**Provided records:**

■ ■ ■

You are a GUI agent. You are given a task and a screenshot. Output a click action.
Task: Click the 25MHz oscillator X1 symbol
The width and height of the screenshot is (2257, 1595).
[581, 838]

■ ■ ■

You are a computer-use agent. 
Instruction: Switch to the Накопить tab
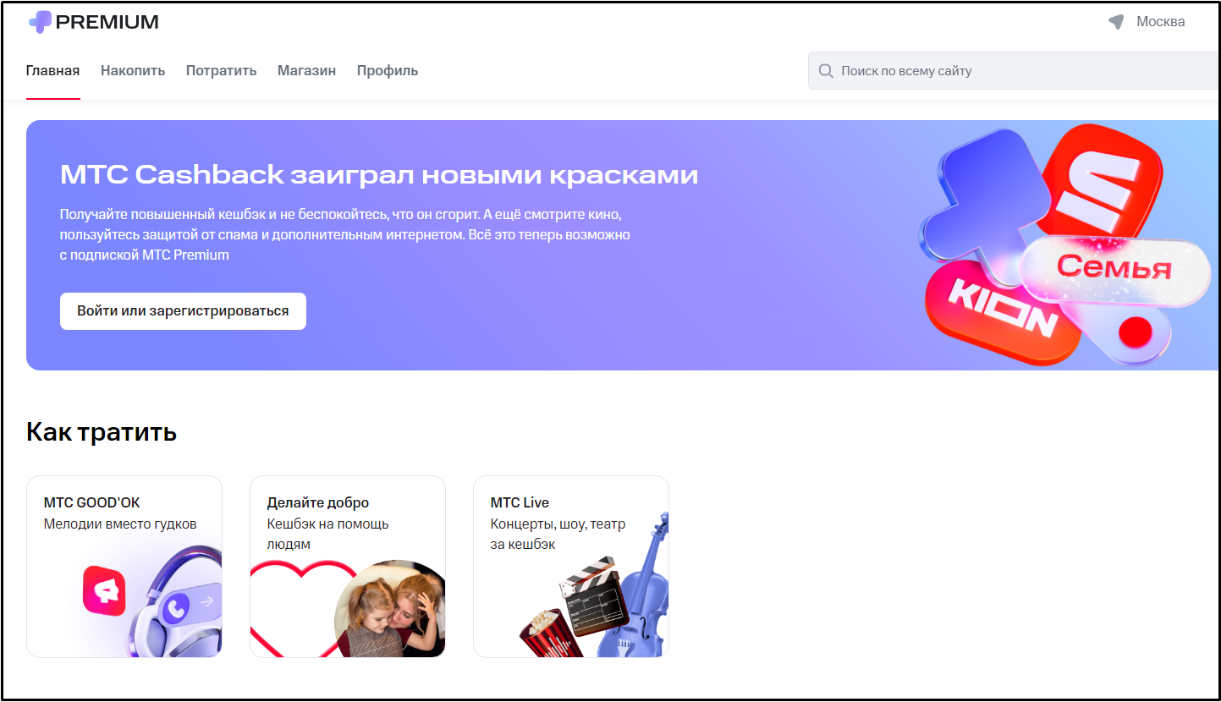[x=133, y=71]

■ ■ ■

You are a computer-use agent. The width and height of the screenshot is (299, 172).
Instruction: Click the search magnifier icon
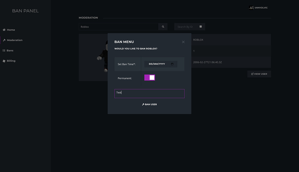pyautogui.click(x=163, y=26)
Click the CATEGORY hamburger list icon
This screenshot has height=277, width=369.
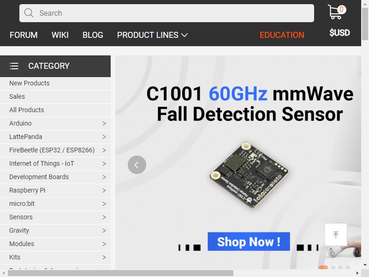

■ ■ ■

In the records above, take the lines starting with the one containing "Click the CATEGORY hamburger list icon" and going on through the one containing "This screenshot has height=277, width=369.". Rewrite only those lines, changing "hamburger" to "menu" and leaving everything else the same.

**Result for this exercise:**
Click the CATEGORY menu list icon
This screenshot has height=277, width=369.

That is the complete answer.